(Stored entries)
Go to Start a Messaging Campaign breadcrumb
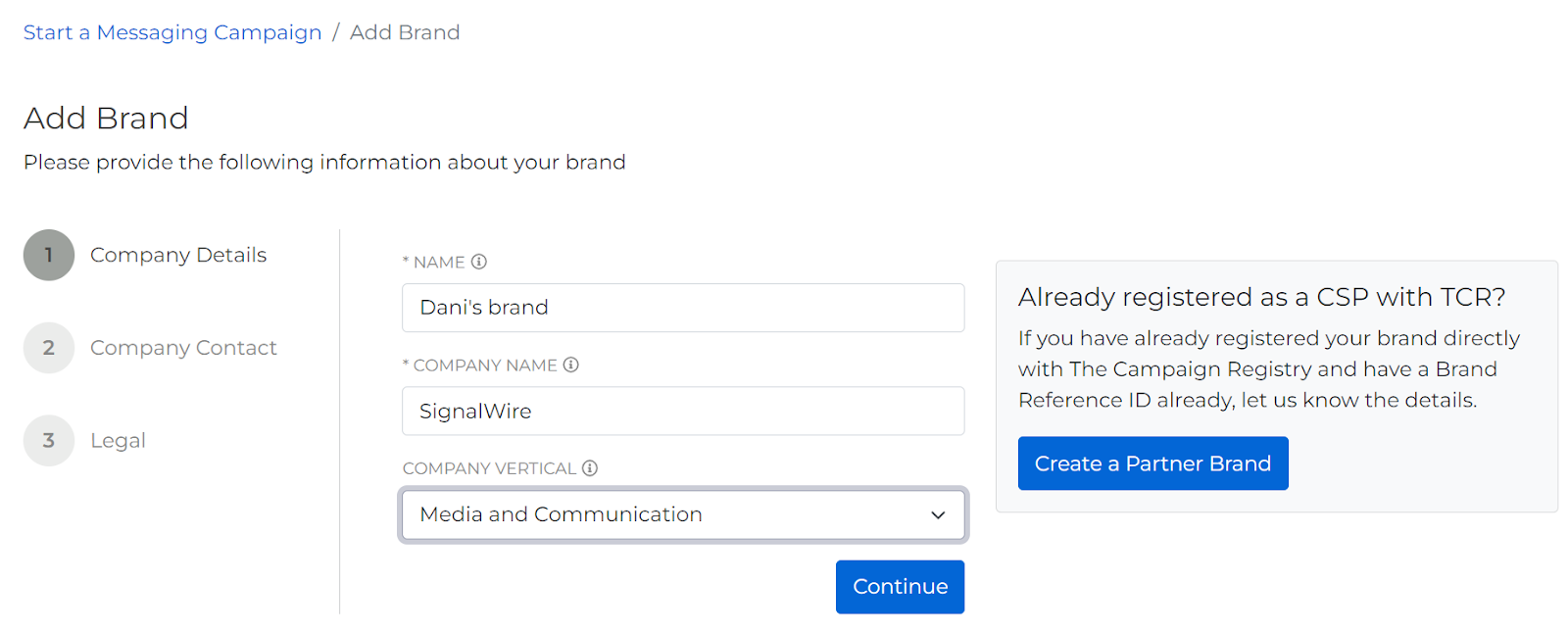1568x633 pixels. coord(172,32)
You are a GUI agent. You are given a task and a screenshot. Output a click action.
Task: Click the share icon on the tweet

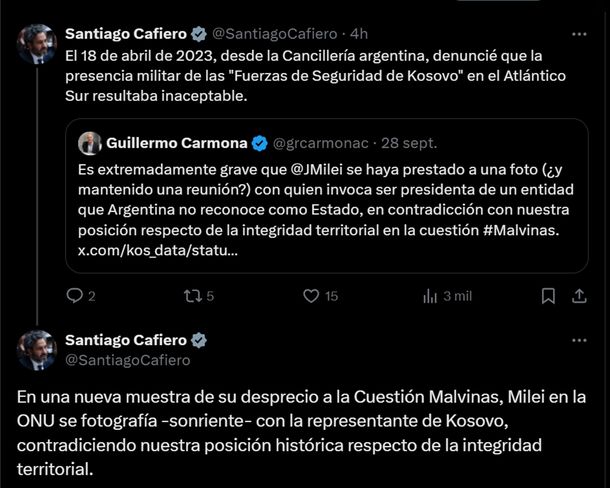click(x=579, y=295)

> [TASK PROMPT] Lay out the rows from the line containing "You are a GUI" through the end of the rows as a Markdown table with columns "No." and "Text," one line per table row and blank lines skipped. Omit the pictures.

> [ANSWER TO THE PROBLEM]
| No. | Text |
|---|---|
| 1 | You are a GUI agent. You are given a task and a screenshot. Output a click action. |
| 2 | Task: Click the share icon on the tweet |
| 3 | click(x=579, y=295) |